1. I kind of have to disagree. I’ve never had a bank alt in any game, not even in WoW, despite playing two of the most inventory intensive classes — druid and hunter. Players tend to be packrats and stockpile too much crapola that they really don’t need. If you vendor all that junk periodically you won’t have a storage problem. What you are describing is a problem created by a personal choice that doesn’t require a developer solution.

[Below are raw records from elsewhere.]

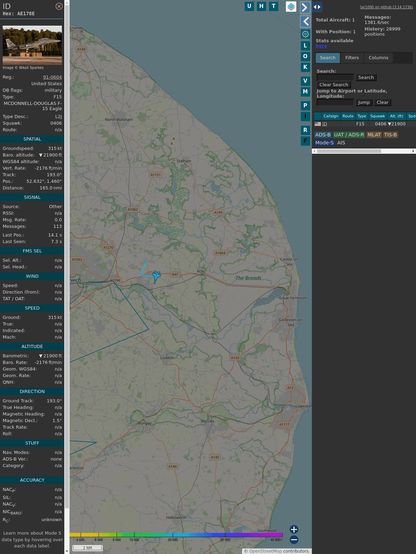Toggle the K map button
Image resolution: width=416 pixels, height=554 pixels.
(x=305, y=67)
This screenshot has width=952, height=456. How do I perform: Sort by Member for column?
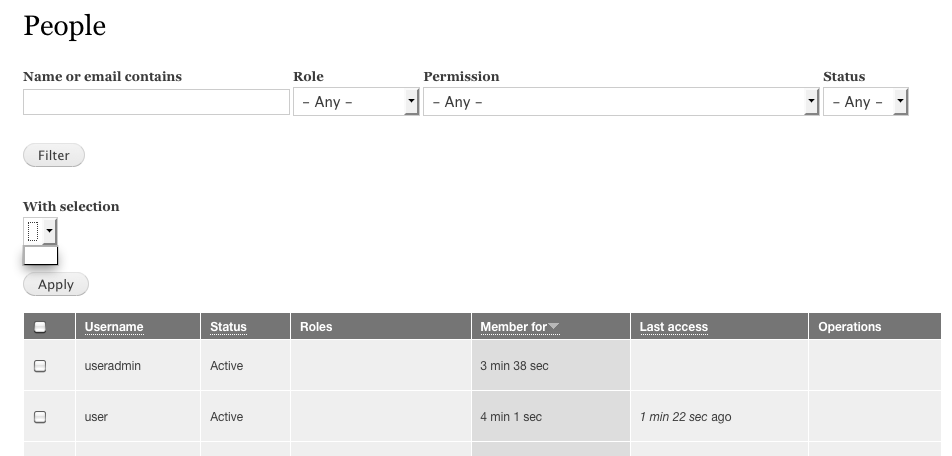click(513, 327)
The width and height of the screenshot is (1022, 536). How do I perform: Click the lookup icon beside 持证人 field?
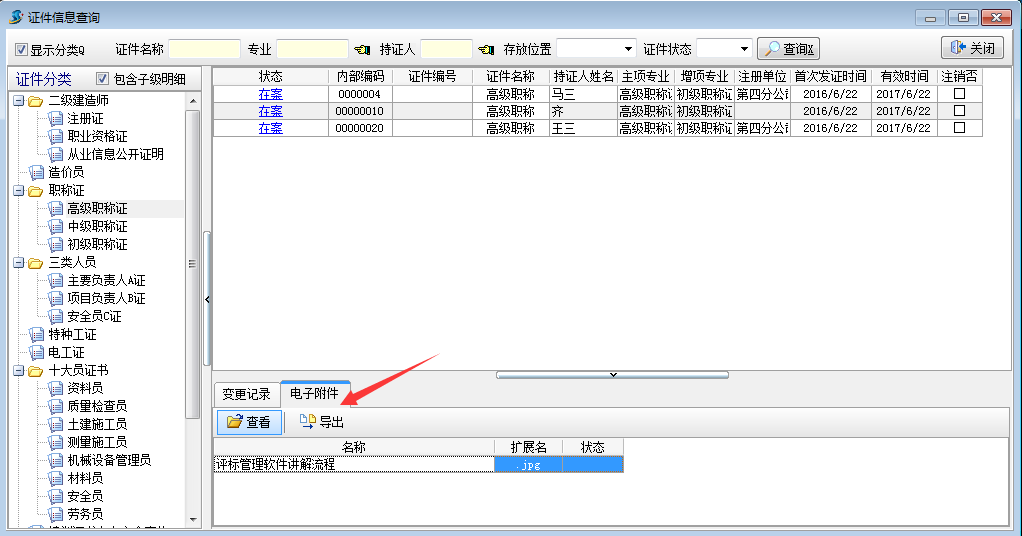pos(486,49)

    Regardless, games have to limit storage space or players would constantly be increasing the number of items in their storage, essentially without limit. Aside from any potential gameplay issues (searching through 12,347 items to find the one thing you need) it would have severe database issues that would essentially ruin the game’s performance. If you have thousands of characters querying an inventory database, and each character has thousands upon thousands of items, bad things will happen to your game performance :p

  2. Graktar hit the nail on the head. As a game developer who frequents this blog because of its (usually) intelligent articles, I’m surprised this kind of ridiculous rant got published.
    Just because you are playing in a virtual world, does not mean that those virtual items don’t take up some real world space and resources to manage. Sure its just a couple bits here and there, but if all the players in the game are storing virtually limitless amounts of items, the developers would have to pay out the nose for extensive server upgrades on a regular basis. It would also cause some serious system performance issues each time the server was queried to get the 15000 item inventory that a player is lugging around.
    Limited storage is also a tool to manage the economy in virtual worlds. Imagine how fast your economy could be obliterated if all those items were suddenly sold off in a hurry. By forcing regular item destruction through sale/storage, it keeps the economy from ever becoming bloated or controlled by in-game groups.
    In short, this was by far the worst thing I’ve ever read on MMOCrunch. It reeks of the kind of whining forum fanboys that destroy gaming communities.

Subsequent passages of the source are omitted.